### Records shown ###

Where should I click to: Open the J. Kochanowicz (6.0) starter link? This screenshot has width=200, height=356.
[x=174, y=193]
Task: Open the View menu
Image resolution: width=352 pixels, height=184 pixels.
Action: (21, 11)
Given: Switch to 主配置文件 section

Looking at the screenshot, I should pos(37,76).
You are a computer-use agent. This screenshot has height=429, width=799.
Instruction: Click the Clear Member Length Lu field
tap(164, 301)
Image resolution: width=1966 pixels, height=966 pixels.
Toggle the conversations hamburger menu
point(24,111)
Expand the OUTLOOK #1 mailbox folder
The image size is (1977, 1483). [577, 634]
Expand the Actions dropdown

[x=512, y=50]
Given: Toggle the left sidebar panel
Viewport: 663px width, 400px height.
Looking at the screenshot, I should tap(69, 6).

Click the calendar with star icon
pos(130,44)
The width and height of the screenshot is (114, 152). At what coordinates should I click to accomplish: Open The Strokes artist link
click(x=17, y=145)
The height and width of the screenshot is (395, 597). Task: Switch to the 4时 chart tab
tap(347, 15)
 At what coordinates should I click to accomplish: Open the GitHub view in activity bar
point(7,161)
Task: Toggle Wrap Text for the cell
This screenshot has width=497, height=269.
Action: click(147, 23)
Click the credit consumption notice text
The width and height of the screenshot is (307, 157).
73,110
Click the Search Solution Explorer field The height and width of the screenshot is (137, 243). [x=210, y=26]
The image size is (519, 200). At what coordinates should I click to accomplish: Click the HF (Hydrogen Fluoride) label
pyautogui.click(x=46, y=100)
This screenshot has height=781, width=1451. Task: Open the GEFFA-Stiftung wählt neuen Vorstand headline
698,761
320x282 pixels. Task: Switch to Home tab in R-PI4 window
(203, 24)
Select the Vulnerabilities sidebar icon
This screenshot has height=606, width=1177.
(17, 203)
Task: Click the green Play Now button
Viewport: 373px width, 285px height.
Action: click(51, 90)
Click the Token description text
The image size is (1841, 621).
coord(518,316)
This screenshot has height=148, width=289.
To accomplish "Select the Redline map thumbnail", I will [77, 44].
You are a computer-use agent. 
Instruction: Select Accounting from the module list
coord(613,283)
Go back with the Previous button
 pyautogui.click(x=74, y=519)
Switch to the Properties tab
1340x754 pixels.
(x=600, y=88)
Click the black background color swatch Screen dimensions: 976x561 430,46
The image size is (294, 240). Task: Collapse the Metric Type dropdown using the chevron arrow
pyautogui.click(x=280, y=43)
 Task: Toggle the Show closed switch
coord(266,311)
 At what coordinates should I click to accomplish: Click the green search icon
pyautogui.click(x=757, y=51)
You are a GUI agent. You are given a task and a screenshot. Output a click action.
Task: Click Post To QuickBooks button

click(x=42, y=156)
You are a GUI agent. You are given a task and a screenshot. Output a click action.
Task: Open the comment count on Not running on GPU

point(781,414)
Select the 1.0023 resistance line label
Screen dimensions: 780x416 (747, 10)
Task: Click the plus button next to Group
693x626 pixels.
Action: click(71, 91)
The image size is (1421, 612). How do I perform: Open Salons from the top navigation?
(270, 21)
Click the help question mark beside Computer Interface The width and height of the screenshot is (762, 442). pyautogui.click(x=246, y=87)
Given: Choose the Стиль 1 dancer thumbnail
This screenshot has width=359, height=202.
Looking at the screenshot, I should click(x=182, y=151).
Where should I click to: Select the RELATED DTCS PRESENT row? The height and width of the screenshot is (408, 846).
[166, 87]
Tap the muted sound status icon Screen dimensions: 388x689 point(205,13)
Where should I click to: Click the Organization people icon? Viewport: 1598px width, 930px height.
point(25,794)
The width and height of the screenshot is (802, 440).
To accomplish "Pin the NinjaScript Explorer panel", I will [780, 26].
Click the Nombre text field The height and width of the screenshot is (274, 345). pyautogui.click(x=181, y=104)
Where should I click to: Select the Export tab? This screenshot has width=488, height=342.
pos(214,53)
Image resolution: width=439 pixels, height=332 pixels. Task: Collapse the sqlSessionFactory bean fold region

###

_Stated task_.
Reproduce the part of the rows that opens with the line containing "Where should I click to: Click" and closes with the last row, requests included, and scale every coordinate in the answers by 2.35. Round each result to a whole number, with halves rounded up, and leave all other numbers unchanged.

_Exercise result_.
Where should I click to: Click the Organization people icon? Viewport: 1598px width, 930px height.
point(59,1866)
The width and height of the screenshot is (802, 440).
To accomplish "Pin the NinjaScript Explorer panel", I will [1833, 61].
Click the Nombre text field The height and width of the screenshot is (274, 345). pyautogui.click(x=425, y=244)
Where should I click to: Select the Export tab? This screenshot has width=488, height=342.
pos(503,125)
Image resolution: width=439 pixels, height=332 pixels. Task: Collapse the sqlSessionFactory bean fold region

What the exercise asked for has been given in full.